ÁUDIO 18 – JURISPRUDÊNCIA DO STJ EM ÁUDIO- Recursos Repetitivos –
Direito Civil
Tema 1.210 - Desconsideração da personalidade jurídica: quando o patrimônio do sócio está realmente em risco?
Contexto do julgado
A história deste julgamento começa com uma das proteções mais importantes para quem decide empreender no Brasil: a separação entre o dinheiro da empresa e o dinheiro pessoal do dono. Esse muro jurídico existe para incentivar que as pessoas abram negócios, sabendo que, se a empresa falir honestamente, seus bens de família não serão tomados. O conflito surge quando uma empresa encerra suas atividades sem pagar o que deve e os credores pedem ao juiz para derrubar esse muro, alegando que a empresa "sumiu" ou que não tem bens para pagar a conta.
O grande embate jurídico levado à Segunda Seção do STJ girava em torno da interpretação do artigo 50 do Código Civil. De um lado, credores que se sentiam lesados argumentavam que o simples fato de uma empresa fechar as portas de forma irregular,ou seja, sem dar baixa oficial nos órgãos competentes já seria uma prova de má-fé. Para eles, se a empresa não possui bens penhoráveis em seu nome, o caminho natural deveria ser a cobrança direta contra os sócios para evitar a impunidade.
Por outro lado, as defesas dos empresários sustentavam que a lei brasileira exige muito mais do que o simples "não ter dinheiro". Eles defendiam a chamada "Teoria Maior", que exige a prova de um comportamento desonesto específico, como o desvio de finalidade ou a confusão entre as contas da empresa e as do sócio. Alegavam que permitir a desconsideração apenas por falta de bens transformaria o sócio em um garantidor universal de qualquer negócio que desse errado, matando o espírito do empreendedorismo.
Antes deste julgamento de mérito, havia uma confusão perigosa nos tribunais do país. Muitos magistrados aplicavam a regra mais "frouxa" do Direito do Consumidor ou do Direito Tributário em relações civis e comerciais comuns. No Direito Tributário, por exemplo, existe uma súmula que permite cobrar o sócio se a empresa fechar irregularmente. A dúvida era: essa mesma lógica pode ser aplicada para uma dívida de um contrato de aluguel ou de uma compra e venda entre empresas?

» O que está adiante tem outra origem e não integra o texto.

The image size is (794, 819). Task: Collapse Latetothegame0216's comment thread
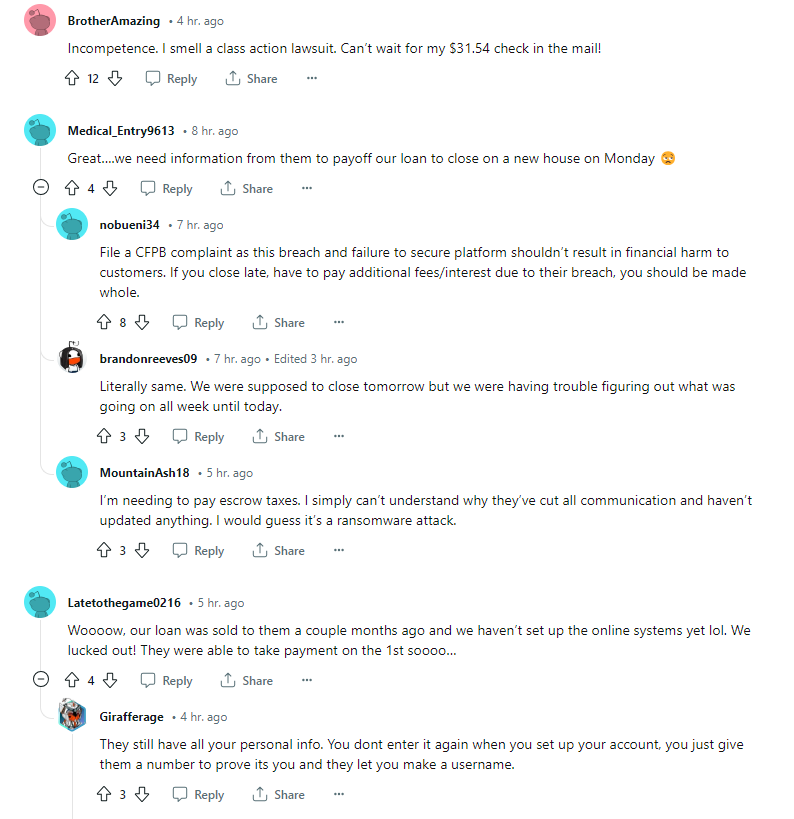coord(41,680)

O cenário de incerteza gerava um risco sistêmico para a economia. Se qualquer erro burocrático no encerramento de um CNPJ autorizasse o bloqueio das contas pessoais dos sócios, ninguém se sentiria seguro para investir. O STJ precisou, então, reafirmar as balizas da Lei da Liberdade Econômica de 2019, que veio justamente para reforçar a autonomia do patrimônio das sociedades e limitar as intervenções judiciais a casos de fraude real e comprovada.